Brano riportato =
"""

Spariscono i negozi dai centri storici, ma crescono ristoranti e hotel

Secondo Confcommercio tra il 2012 e il 2023, in Italia, sono spariti oltre 111mila negozi al dettaglio; in crescita alberghi e locali (+9.800). Ma sia nel commercio sia nell'ospitalità si riducono le imprese italiane

08 febbraio 2024 | 14:44

Le città italiane perdono sempre più negozi. Secondo l’indagine “Demografia d’impresa nelle città italiane”, realizzata dall’Ufficio Studi di Confcommercio in collaborazione con il Centro Studi Guglielmo Tagliacarne, tra il 2012 e il 2023, in Italia, sono, infatti, spariti oltre 111mila negozi al dettaglio e 24mila attività di commercio ambulante; in crescita le attività di alloggio e ristorazione (+9.800).

Nello stesso periodo, nel commercio, negli alberghi e nei pubblici esercizi si riducono le imprese italiane (-8,4%) e aumentano quelle straniere (+30,1%). E metà della nuova occupazione straniera nell’intera economia (+242mila occupati) è proprio in questi settori (+120mila). Ovviamente i più colpiti sono i centri storci e non le periferie, sia per il Centro-Nord che per il Mezzogiorno.

"""

Da svolgere = Copia parola per parola dal brano sui negozi il tratto che comincia con le parole "08 febbraio 2024" e si ferma dopo "per il Mezzogiorno.". L'elenco non ha alcun legame con il brano.

Contenuto dell'elenco =
"""

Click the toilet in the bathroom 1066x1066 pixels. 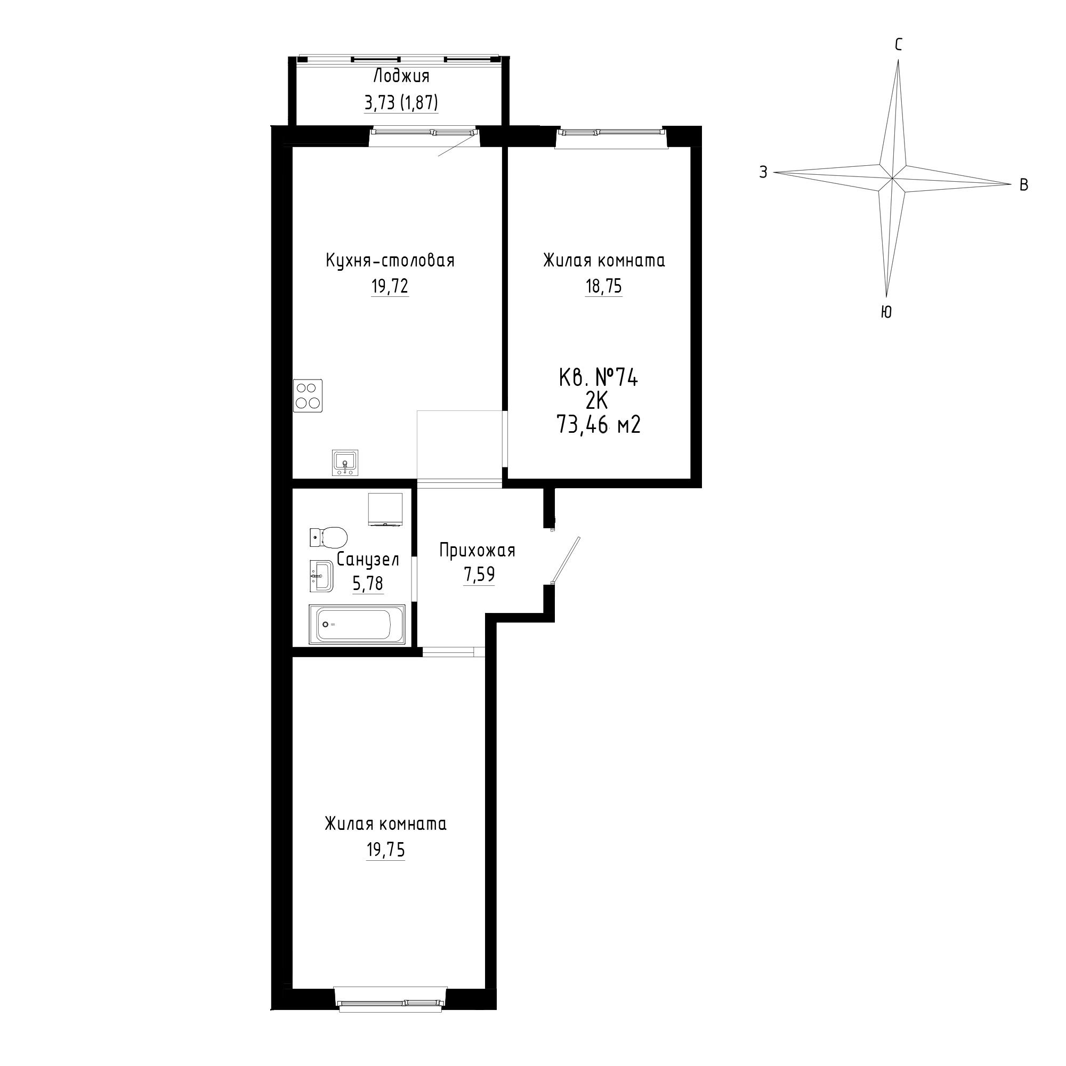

"""
"""

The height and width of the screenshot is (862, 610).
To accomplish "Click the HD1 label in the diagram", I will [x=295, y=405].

"""

Risposta =
08 febbraio 2024 | 14:44

Le città italiane perdono sempre più negozi. Secondo l’indagine “Demografia d’impresa nelle città italiane”, realizzata dall’Ufficio Studi di Confcommercio in collaborazione con il Centro Studi Guglielmo Tagliacarne, tra il 2012 e il 2023, in Italia, sono, infatti, spariti oltre 111mila negozi al dettaglio e 24mila attività di commercio ambulante; in crescita le attività di alloggio e ristorazione (+9.800).

Nello stesso periodo, nel commercio, negli alberghi e nei pubblici esercizi si riducono le imprese italiane (-8,4%) e aumentano quelle straniere (+30,1%). E metà della nuova occupazione straniera nell’intera economia (+242mila occupati) è proprio in questi settori (+120mila). Ovviamente i più colpiti sono i centri storci e non le periferie, sia per il Centro-Nord che per il Mezzogiorno.